After watching me rummage through my purse and pockets on multiple occasions last week, my oldest daughter asked me why I so frequently forget where I put my keys.  I was tempted to answer, "Dear child, on some days, you're lucky that I remember your name, much less the location of my car keys."

Chalk it up to holding too many thoughts in my head at once: deadlines and emails, lecture plans and to-do-lists, groceries to buy and errands to run.  This doesn't even cover the vast amount of mental space devoted to the retention of Where Items Are Located, knowledge that's called upon daily with random requests like, "Mom, where are my socks?"  (Or my jacket, or homework folder, or overdue library book, or piece of mail, or small and obscure plastic item such as the blue Barbie shoe, a sand timer to a board game, or a "googly-eyed ring-thingy," which, impressively, I pinpointed in seconds flat.)

This all leads me to wonder: What am I forgetting because my brain is storing the fact that my middle daughter's toothbrush, for whatever reason, is currently sitting on the fourth step of our staircase?
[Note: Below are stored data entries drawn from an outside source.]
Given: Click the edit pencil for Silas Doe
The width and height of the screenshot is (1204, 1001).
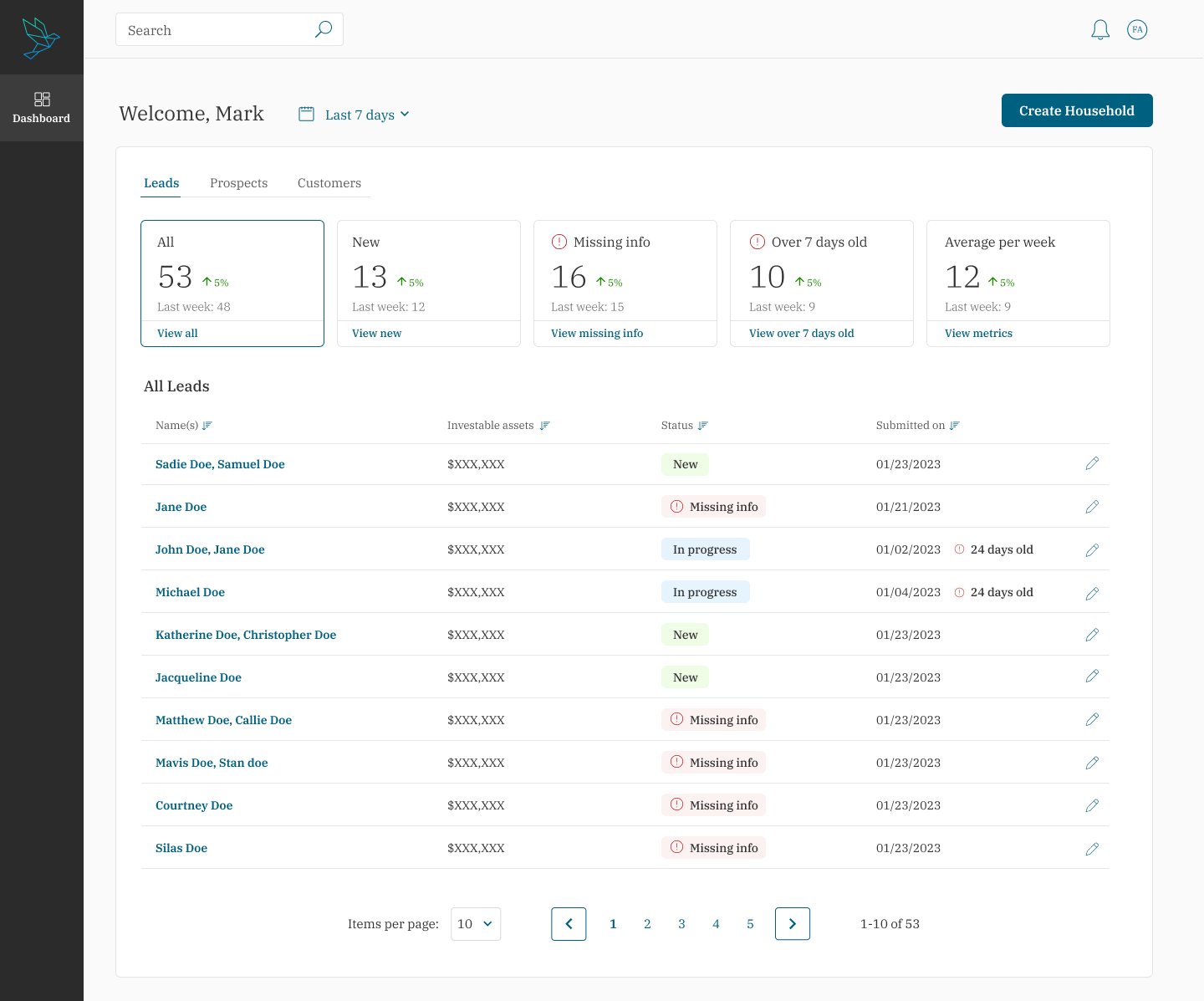Looking at the screenshot, I should point(1092,849).
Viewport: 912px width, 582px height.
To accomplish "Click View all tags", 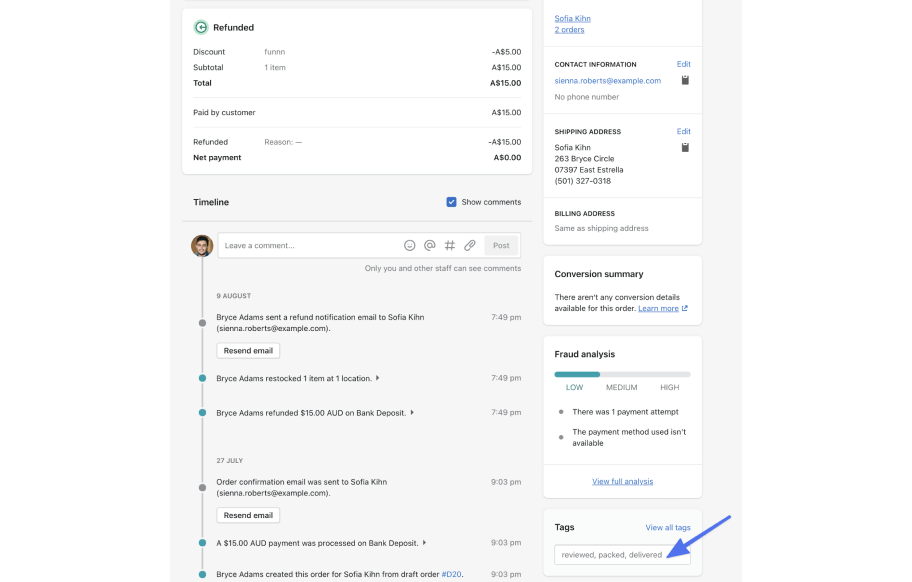I will click(x=668, y=527).
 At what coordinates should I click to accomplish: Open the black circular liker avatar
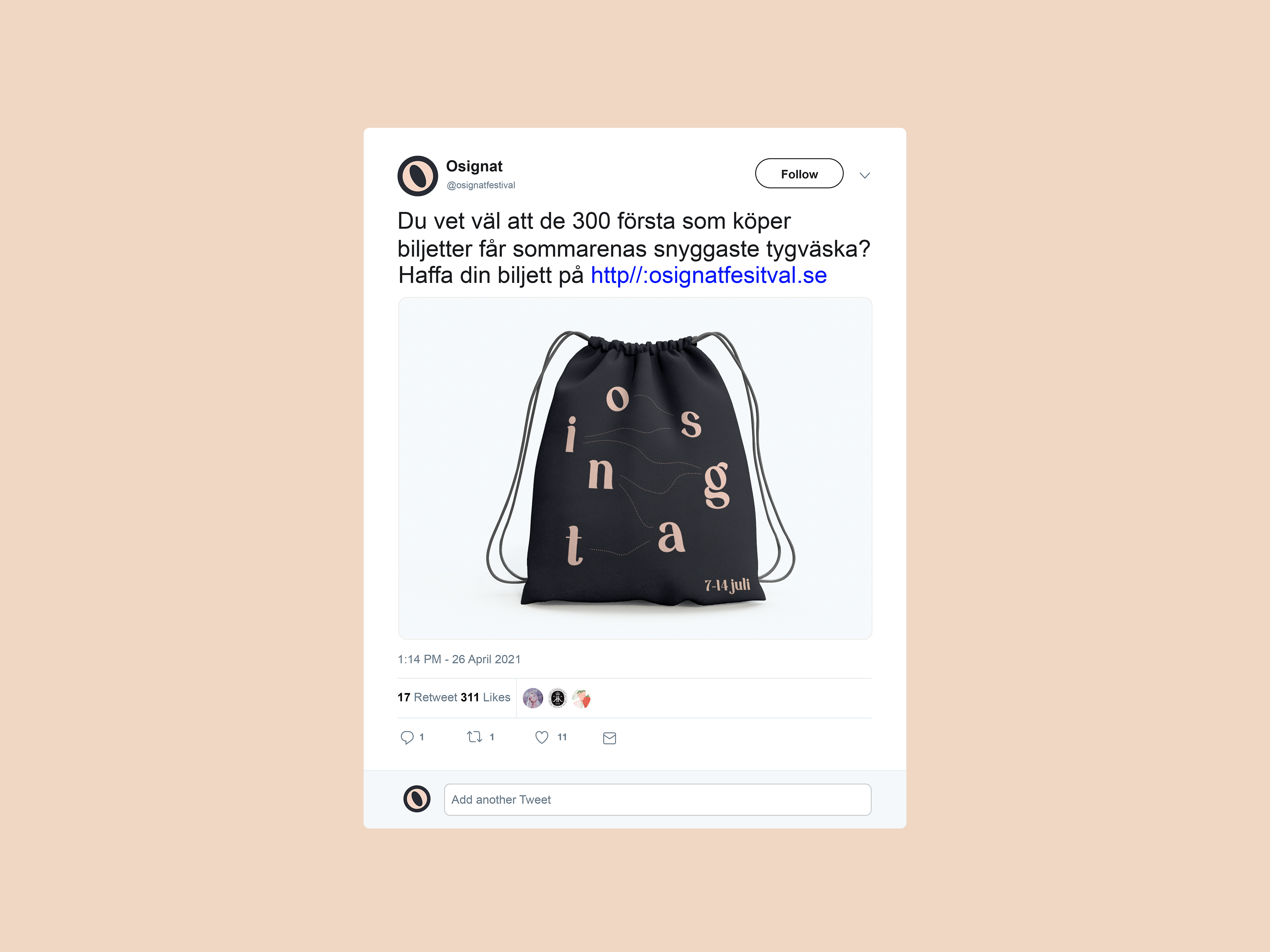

Yes, I forget things.  This past Saturday, for example, I escaped to Barnes and Noble to grade essays (and drink an overpriced Pumpkin Spice Latte), but I neglected to bring my grading rubrics along.  Hence the scrawled notes on napkins, which I contemplated stapling to the essays, but eventually decided against.   (Might have given too much of a cocktail napkin "call me" vibe, I feared.)


#TransparentTuesday.  Life is real, my dear friends.  Let's not believe otherwise.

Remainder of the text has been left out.